Me too...pushing for cookies and whatever turns me off


----------



## hollydolly (Mar 6, 2022)

officerripley said:


> I like the 2nd one better but they're both nice. What are double aspect windows? I googled it and it just took me to double _hung _windows which I don't know what is either.


windows either end of the room....


----------



## SeaBreeze (Mar 6, 2022)

hollydolly said:


> ..and the second...
> 
> 
> 
> ...


Thanks Holly, nice to see them so large.  The first on is really nice too, like you say if your furniture is light it may be a lot better.


----------



## officerripley (Mar 6, 2022)

hollydolly said:


> windows either end of the room....


Beautiful; I love window seats, have never had a place with one.


----------



## Homeschoolie (Mar 6, 2022)

Definitely the second, Riverside Grasses... with a red wall and burgundy furniture the first one is to wispy, light colored/pastel. It will be totally overwhelmed and disappear or look really washed out with red and burgundy near it. The second one has enough color and presence/boldness to hold its own in the room.


----------



## Tish (Mar 6, 2022)

I like the first ones, but the second looks pretty too.


----------



## hollydolly (Mar 6, 2022)

Homeschoolie said:


> Definitely the second, Riverside Grasses... with a red wall and burgundy furniture the first one is to wispy, light colored/pastel. It will be totally overwhelmed and disappear or look really washed out with red and burgundy near it. The second one has enough color and presence/boldness to hold its own in the room.
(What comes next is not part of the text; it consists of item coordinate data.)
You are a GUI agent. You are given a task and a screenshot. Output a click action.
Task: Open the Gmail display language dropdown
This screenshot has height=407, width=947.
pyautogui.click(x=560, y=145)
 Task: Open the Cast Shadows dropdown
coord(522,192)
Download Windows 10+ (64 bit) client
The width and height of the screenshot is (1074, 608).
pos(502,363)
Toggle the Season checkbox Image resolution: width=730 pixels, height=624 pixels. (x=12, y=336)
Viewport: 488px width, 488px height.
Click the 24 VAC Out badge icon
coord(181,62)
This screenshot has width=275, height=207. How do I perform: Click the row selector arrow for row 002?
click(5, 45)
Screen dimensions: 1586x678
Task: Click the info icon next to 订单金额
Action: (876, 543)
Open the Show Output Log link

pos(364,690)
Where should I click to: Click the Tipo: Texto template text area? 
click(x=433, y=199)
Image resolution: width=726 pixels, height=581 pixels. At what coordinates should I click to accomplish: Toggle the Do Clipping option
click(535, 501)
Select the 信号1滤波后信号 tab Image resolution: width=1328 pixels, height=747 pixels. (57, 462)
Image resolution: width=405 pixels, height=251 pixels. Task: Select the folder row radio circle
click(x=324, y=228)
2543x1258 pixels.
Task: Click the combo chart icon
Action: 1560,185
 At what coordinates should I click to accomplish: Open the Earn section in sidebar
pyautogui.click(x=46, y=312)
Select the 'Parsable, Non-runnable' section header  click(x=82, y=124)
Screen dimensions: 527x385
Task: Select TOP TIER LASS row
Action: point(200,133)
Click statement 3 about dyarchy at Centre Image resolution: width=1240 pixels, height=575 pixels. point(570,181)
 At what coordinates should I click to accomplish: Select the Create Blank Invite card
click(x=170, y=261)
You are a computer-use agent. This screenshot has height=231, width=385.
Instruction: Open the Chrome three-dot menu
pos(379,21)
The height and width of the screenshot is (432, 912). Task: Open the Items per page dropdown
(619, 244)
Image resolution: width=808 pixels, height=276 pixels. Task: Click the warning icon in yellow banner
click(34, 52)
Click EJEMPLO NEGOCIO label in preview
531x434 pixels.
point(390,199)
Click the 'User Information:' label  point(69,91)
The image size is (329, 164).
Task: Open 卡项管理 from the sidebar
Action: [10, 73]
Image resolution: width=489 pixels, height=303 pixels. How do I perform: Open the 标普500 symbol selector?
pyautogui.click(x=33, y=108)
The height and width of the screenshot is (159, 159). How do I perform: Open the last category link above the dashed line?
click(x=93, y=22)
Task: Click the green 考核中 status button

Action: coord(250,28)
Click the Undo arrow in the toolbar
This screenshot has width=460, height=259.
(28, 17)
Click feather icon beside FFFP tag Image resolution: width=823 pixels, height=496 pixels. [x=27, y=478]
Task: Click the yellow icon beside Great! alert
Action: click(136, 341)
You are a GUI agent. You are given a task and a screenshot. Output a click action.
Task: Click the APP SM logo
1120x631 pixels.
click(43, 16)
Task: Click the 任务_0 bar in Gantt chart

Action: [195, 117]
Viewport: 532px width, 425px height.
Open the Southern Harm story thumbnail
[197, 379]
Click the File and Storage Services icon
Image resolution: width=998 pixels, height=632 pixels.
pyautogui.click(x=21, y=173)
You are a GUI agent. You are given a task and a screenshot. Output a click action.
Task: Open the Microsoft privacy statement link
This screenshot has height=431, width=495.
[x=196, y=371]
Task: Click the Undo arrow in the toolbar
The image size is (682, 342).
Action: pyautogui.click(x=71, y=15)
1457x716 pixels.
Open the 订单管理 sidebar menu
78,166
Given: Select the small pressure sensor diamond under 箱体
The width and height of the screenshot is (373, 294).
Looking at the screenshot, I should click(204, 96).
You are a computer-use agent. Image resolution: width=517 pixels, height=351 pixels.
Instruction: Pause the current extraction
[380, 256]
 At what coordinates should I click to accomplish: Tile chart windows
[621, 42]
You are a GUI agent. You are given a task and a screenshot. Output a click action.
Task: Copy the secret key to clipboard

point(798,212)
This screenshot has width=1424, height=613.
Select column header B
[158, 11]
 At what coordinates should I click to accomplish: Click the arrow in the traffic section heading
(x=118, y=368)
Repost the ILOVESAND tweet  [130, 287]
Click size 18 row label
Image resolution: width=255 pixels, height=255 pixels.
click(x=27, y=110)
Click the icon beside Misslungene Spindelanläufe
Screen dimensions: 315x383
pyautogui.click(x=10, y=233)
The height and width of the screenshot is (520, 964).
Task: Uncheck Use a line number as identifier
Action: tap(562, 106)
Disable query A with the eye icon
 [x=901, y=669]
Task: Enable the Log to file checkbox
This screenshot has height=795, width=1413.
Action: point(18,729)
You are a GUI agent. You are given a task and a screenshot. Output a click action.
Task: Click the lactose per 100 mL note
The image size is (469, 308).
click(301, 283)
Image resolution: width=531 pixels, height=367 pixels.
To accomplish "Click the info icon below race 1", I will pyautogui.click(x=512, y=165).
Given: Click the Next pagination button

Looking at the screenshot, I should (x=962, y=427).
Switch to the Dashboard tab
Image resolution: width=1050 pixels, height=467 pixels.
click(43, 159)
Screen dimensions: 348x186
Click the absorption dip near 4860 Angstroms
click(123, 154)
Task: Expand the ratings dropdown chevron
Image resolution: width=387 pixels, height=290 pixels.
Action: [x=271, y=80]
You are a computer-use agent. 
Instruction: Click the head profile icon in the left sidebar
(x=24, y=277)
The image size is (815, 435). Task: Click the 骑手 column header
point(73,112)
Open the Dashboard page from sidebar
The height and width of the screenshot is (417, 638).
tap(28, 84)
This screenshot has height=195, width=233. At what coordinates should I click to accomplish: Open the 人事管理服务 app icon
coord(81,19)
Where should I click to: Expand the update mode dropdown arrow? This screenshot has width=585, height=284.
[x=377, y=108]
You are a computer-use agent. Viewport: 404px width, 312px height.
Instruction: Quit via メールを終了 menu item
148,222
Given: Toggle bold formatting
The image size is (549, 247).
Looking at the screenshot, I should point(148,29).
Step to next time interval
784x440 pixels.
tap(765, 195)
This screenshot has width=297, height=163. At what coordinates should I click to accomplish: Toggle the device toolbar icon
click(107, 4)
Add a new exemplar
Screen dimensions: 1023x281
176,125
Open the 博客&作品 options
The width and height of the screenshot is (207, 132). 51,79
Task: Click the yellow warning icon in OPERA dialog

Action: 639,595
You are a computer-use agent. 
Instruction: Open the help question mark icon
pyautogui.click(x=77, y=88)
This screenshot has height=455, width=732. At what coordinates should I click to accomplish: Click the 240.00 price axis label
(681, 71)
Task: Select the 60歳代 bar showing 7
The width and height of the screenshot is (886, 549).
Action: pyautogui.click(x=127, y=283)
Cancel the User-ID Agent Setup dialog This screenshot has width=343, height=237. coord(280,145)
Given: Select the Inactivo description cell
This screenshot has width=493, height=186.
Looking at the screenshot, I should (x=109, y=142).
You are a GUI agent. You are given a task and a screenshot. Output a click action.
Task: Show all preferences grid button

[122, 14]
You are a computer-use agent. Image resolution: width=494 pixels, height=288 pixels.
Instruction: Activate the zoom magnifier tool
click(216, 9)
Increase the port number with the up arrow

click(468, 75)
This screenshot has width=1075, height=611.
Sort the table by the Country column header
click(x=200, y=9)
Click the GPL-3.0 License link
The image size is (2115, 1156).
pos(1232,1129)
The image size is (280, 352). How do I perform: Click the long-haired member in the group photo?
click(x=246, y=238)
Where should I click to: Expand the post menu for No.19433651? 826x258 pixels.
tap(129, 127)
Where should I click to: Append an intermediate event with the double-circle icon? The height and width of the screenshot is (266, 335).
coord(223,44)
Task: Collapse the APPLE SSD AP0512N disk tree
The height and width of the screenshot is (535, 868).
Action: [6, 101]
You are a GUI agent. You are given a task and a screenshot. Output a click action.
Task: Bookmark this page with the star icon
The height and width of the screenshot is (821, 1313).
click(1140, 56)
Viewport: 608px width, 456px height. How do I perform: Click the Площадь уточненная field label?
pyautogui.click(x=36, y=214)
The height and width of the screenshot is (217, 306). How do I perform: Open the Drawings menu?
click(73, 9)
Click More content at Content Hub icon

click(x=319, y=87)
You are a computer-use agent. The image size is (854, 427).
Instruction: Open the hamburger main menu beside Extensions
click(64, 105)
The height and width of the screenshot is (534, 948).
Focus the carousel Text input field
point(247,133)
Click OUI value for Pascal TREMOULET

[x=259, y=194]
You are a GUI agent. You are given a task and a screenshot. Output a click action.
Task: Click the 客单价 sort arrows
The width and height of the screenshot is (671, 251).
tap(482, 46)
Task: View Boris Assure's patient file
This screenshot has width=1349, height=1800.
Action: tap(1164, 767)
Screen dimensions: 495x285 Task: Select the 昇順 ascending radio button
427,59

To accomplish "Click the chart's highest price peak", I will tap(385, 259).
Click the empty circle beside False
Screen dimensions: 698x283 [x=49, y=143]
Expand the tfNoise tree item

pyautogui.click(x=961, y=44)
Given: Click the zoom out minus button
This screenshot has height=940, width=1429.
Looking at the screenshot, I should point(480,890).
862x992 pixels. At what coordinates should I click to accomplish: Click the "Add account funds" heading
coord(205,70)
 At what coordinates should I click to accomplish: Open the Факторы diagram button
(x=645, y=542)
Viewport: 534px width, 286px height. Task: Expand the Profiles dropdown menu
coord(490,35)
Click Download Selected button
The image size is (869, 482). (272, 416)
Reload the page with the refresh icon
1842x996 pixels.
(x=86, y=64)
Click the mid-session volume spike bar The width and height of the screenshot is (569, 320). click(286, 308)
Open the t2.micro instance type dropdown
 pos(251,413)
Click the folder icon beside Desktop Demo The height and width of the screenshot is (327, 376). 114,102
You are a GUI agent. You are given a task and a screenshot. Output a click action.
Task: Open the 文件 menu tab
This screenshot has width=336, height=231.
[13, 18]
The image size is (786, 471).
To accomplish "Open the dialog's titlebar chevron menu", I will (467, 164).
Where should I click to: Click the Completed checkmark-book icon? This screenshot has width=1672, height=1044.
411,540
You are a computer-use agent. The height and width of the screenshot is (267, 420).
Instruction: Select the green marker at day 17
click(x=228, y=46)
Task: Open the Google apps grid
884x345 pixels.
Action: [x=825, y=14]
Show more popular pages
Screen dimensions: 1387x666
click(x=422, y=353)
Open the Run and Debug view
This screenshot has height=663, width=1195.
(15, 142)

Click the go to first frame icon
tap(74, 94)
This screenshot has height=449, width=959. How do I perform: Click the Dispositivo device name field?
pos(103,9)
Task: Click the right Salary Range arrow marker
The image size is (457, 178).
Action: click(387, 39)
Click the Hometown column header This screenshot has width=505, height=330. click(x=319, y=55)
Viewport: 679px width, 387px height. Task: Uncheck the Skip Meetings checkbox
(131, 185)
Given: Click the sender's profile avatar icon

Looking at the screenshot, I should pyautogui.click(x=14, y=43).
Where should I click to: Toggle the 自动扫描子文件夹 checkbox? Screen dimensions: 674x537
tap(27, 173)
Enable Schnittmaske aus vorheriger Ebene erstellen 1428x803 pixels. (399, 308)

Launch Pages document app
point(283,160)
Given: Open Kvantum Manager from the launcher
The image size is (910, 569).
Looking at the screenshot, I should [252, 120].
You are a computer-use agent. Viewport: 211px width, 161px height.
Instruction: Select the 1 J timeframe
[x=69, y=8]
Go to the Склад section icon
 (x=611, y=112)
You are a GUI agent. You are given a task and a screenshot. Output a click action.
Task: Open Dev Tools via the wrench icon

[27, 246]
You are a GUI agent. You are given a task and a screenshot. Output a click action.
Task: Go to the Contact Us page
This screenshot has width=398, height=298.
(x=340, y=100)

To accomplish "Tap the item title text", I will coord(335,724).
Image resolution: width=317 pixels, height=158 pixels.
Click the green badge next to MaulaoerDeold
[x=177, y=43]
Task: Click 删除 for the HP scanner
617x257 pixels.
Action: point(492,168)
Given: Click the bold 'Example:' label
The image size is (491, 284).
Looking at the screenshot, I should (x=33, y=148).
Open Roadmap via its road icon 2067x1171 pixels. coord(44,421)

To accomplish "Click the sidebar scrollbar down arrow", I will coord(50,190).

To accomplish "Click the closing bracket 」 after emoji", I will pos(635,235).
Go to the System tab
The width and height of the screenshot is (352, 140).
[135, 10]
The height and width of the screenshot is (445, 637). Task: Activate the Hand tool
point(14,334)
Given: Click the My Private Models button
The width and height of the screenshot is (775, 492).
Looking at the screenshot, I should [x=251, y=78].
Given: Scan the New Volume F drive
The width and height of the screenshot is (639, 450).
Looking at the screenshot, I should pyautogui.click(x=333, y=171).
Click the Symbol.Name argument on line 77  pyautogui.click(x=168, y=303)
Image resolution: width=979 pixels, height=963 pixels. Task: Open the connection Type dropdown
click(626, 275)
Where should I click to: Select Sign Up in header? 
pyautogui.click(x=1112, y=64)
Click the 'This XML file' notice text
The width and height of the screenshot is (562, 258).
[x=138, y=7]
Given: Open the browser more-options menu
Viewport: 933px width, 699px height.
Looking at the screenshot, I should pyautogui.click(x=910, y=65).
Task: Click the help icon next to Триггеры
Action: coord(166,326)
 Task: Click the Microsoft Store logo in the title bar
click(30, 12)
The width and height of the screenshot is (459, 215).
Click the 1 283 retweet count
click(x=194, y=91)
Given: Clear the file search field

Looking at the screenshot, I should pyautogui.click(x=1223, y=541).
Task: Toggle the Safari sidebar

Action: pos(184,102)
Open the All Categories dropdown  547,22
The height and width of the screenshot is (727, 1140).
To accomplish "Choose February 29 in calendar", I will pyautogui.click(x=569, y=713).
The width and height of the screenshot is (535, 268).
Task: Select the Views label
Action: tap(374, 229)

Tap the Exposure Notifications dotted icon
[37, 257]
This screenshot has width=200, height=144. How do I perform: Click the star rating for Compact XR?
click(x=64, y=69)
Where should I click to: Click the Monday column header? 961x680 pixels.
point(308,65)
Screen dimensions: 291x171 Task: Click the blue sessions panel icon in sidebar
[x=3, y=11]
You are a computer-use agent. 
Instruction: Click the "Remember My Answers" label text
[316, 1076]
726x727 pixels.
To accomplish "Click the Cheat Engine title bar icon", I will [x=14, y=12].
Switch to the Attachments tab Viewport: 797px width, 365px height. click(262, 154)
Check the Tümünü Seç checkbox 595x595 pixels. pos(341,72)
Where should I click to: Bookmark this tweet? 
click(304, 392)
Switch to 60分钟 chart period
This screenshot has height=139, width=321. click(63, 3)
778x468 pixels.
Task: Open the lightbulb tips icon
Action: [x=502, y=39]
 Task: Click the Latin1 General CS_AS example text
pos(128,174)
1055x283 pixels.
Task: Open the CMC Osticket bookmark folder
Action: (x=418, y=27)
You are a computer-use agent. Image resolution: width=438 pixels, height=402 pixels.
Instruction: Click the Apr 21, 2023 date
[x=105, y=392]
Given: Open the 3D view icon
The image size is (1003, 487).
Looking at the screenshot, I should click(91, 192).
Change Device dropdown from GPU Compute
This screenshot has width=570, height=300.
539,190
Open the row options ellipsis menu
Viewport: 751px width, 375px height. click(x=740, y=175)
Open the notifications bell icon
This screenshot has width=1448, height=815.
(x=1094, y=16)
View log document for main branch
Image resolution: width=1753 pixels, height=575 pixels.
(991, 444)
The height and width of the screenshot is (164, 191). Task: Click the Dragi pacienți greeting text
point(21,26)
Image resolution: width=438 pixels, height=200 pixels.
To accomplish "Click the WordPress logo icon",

yep except the walls are white.. the one wall that's red is not near the windows.. and my carpet is a light beige.. as well as the sideboard is grey... only the sofas are burgundy ... thanks for your input tho' it's all making me think carefully....I don't usually buy ready made curtains but this year I can't afford made to measure.. at £400-£500


----------



## Trish (Mar 6, 2022)

I don't think you would go wrong with either.  Have you thought of getting the grey ones which are lighter and more summery and buying the cushions too?   The grey cushion would echo the curtains and the beige-gold would bring in the colour of the carpet and rugs.  I particularly like the cushion with the birds (pheasants?).  You might want to add a red cushion too, a pop of colour to tie in with the red wall?


----------



## hollydolly (Mar 6, 2022)

Trish said:


> I don't think you would go wrong with either.  Have you thought of getting the grey ones which are lighter and more summery and buying the cushions too?   The grey cushion would echo the curtains and the beige-gold would bring in the colour of the carpet and rugs.  I particularly like the cushion with the birds (pheasants?).  You might want to add a red cushion too, a pop of colour to tie in with the red wall?


yes I like the pheasants too.. currently as I have the burgundy sofas, I have pink and grey cushions as well as one yellow/gold...they're my summer colours, I've literally just in the last few days taken off all the red winter cushion covers..


----------



## Trish (Mar 6, 2022)

hollydolly said:


> yes I like the pheasants too.. currently as I have the burgundy sofas, I have pink and grey cushions as well as one yellow/gold...they're my summer colours, I've literally just in the last few days taken off all the red winter cushion covers..


Ahh yes!  I had forgotten the burgundy sofas.    It sounds as though both would be nice but I get the feeling you have a preference for the grey?  They look fresh and summery.


----------



## hollydolly (Mar 6, 2022)

Trish said:


> Ahh yes!  I had forgotten the burgundy sofas.   It sounds as though both would be nice but I get the feeling you have a preference for the grey? They look fresh and summery.


I do love the second set.. but I feel they look more autumn /winter colours , and quite similar to the shade I have up now..and as I'm looking for summer curtains I think I will probably go with the grey. However, I am going to order both sets and see how they look in real life... , so thank you to everyone whose helped..


----------



## Jules (Mar 6, 2022)

Thanks for showing both pairs.  I’ll vote for the grey since the intent is to lighten everything up for the summer.

I’ve never thought of changing my curtains for the seasons.


----------



## Signe The Survivor (Mar 6, 2022)

Hey @hollydolly , here is the solution. Purchase both curtains and set aside the 2nd one until Autumn then you are set all year around.


----------